**What the exercise asks:** Rewrite everything from the line containing "This screenshot has width=1280, height=720." down to the line containing "What do you see at coordinates (385, 516)", renaming "nav-item-about" as "nav-item-contact" and leaving the rest of those lines unchanged.
Start of Material for the task
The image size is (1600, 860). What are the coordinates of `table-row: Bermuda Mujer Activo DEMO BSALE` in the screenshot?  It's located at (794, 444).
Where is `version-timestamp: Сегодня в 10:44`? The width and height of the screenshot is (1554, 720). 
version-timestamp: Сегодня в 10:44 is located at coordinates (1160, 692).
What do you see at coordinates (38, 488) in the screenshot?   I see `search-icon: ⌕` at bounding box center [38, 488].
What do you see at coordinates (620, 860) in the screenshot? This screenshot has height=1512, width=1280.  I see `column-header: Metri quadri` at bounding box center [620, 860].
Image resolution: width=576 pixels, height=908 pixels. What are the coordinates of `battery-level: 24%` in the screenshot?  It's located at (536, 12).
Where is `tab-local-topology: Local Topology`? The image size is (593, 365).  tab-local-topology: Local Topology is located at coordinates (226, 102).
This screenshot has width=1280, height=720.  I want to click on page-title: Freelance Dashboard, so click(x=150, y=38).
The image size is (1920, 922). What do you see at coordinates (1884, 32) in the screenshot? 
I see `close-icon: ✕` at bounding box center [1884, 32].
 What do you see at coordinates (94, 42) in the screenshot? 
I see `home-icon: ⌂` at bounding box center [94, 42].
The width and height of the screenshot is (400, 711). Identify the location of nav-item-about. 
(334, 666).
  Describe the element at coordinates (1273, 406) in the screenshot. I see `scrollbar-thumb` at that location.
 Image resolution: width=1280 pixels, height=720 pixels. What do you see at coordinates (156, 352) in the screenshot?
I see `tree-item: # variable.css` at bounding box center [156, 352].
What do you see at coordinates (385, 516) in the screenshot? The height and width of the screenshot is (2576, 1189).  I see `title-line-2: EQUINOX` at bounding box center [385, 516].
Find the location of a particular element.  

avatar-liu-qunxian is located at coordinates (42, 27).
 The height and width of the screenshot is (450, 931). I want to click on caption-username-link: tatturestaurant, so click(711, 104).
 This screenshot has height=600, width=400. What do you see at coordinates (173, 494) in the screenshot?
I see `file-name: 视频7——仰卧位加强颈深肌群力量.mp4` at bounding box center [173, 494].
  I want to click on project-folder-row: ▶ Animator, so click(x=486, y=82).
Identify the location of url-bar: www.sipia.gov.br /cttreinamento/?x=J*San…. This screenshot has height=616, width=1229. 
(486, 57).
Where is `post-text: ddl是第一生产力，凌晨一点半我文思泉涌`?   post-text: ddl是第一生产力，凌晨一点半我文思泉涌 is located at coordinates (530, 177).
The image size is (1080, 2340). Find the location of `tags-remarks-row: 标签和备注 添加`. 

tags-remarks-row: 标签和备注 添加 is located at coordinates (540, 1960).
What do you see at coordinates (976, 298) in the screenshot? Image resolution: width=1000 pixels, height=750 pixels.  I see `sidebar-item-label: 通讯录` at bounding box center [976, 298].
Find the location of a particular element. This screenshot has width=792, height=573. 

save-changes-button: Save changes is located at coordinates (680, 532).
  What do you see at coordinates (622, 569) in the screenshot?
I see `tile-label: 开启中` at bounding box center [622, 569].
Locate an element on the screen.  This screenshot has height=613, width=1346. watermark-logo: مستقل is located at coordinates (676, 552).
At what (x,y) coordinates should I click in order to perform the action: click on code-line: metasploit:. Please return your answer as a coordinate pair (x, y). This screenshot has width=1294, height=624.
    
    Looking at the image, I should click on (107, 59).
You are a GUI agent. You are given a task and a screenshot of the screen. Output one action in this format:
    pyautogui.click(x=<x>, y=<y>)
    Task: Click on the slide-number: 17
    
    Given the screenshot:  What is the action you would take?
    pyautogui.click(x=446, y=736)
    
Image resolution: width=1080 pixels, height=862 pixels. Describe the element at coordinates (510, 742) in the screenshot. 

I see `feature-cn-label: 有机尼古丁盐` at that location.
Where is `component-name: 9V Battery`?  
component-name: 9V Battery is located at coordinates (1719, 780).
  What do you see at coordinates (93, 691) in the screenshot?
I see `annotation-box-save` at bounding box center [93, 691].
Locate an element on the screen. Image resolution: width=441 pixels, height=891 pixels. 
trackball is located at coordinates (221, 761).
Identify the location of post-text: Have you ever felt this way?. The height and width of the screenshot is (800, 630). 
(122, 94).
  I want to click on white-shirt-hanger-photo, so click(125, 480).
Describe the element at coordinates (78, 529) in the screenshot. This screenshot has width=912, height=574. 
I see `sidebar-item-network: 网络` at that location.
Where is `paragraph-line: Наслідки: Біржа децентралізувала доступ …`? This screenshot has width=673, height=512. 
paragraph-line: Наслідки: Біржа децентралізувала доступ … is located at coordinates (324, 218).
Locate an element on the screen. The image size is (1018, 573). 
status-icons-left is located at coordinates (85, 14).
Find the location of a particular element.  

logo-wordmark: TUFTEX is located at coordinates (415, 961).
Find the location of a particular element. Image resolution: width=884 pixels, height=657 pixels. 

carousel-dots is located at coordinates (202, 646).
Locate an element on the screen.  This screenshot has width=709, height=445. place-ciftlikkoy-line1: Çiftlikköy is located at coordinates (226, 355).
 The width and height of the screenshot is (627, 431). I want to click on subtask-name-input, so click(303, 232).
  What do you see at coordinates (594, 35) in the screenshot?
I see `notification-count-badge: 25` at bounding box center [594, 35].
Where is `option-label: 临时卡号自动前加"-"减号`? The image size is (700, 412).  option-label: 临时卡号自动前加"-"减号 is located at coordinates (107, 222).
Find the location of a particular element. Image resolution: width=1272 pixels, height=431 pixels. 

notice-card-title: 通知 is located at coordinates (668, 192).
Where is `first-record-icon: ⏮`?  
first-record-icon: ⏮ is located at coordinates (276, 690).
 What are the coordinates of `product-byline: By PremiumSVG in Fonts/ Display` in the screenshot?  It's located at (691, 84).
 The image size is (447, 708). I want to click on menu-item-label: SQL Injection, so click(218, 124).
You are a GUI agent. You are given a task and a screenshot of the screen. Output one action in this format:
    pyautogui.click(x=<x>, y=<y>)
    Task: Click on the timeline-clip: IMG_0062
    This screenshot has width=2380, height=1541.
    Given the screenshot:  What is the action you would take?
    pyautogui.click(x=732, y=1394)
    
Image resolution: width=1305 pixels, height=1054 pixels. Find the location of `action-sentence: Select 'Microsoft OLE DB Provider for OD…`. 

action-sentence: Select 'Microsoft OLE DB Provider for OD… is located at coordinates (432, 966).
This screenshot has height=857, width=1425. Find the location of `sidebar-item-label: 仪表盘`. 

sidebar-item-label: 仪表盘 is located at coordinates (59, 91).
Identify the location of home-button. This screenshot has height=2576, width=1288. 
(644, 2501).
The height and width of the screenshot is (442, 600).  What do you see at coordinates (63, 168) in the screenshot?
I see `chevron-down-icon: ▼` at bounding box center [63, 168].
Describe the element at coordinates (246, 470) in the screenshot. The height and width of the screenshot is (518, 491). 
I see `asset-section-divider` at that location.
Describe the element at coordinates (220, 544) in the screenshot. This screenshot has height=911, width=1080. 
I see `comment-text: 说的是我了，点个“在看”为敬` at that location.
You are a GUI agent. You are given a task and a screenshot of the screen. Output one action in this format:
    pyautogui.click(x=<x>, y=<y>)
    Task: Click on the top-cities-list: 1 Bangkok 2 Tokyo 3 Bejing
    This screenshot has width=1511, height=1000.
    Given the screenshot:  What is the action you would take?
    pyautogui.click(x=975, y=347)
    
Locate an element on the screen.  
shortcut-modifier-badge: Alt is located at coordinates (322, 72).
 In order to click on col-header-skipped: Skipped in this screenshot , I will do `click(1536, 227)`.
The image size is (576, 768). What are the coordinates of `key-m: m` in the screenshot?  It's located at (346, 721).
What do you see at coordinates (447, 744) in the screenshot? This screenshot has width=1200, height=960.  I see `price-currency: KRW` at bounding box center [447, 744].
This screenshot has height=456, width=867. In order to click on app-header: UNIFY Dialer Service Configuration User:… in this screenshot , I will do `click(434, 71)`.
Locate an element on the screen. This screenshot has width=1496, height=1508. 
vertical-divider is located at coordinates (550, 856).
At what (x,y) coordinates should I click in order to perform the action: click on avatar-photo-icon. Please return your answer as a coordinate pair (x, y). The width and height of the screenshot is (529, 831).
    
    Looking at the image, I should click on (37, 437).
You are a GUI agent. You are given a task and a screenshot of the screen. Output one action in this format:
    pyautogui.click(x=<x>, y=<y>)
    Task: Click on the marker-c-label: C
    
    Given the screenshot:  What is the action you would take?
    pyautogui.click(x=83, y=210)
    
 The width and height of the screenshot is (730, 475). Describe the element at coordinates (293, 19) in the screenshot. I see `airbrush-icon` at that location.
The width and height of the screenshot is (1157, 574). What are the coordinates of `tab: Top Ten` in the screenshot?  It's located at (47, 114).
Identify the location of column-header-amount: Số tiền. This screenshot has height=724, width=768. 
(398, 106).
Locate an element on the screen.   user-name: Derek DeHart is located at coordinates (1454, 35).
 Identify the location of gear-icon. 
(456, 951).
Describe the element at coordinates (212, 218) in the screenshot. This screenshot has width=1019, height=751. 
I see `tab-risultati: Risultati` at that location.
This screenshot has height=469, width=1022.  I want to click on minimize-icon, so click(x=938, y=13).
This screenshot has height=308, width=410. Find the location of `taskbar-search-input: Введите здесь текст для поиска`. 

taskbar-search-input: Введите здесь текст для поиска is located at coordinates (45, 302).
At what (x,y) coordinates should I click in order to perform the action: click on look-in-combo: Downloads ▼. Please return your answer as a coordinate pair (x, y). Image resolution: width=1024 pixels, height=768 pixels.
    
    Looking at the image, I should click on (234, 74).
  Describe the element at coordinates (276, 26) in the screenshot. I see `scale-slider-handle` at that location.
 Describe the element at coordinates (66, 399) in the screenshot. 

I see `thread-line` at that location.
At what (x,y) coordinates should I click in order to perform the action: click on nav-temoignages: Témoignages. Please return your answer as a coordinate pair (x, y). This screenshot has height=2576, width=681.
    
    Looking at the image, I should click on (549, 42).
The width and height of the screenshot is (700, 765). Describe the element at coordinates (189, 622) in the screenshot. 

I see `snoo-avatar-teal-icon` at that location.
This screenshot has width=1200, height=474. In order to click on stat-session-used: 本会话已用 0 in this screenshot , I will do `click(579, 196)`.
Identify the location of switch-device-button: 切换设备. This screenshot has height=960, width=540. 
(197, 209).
End of Material for the task
**Solution to this task:**
This screenshot has width=1280, height=720.  I want to click on page-title: Freelance Dashboard, so click(x=150, y=38).
The image size is (1920, 922). What do you see at coordinates (1884, 32) in the screenshot? 
I see `close-icon: ✕` at bounding box center [1884, 32].
 What do you see at coordinates (94, 42) in the screenshot? 
I see `home-icon: ⌂` at bounding box center [94, 42].
The width and height of the screenshot is (400, 711). Identify the location of nav-item-contact. 
(334, 666).
  Describe the element at coordinates (1273, 406) in the screenshot. I see `scrollbar-thumb` at that location.
 Image resolution: width=1280 pixels, height=720 pixels. What do you see at coordinates (156, 352) in the screenshot?
I see `tree-item: # variable.css` at bounding box center [156, 352].
What do you see at coordinates (385, 516) in the screenshot? The height and width of the screenshot is (2576, 1189).  I see `title-line-2: EQUINOX` at bounding box center [385, 516].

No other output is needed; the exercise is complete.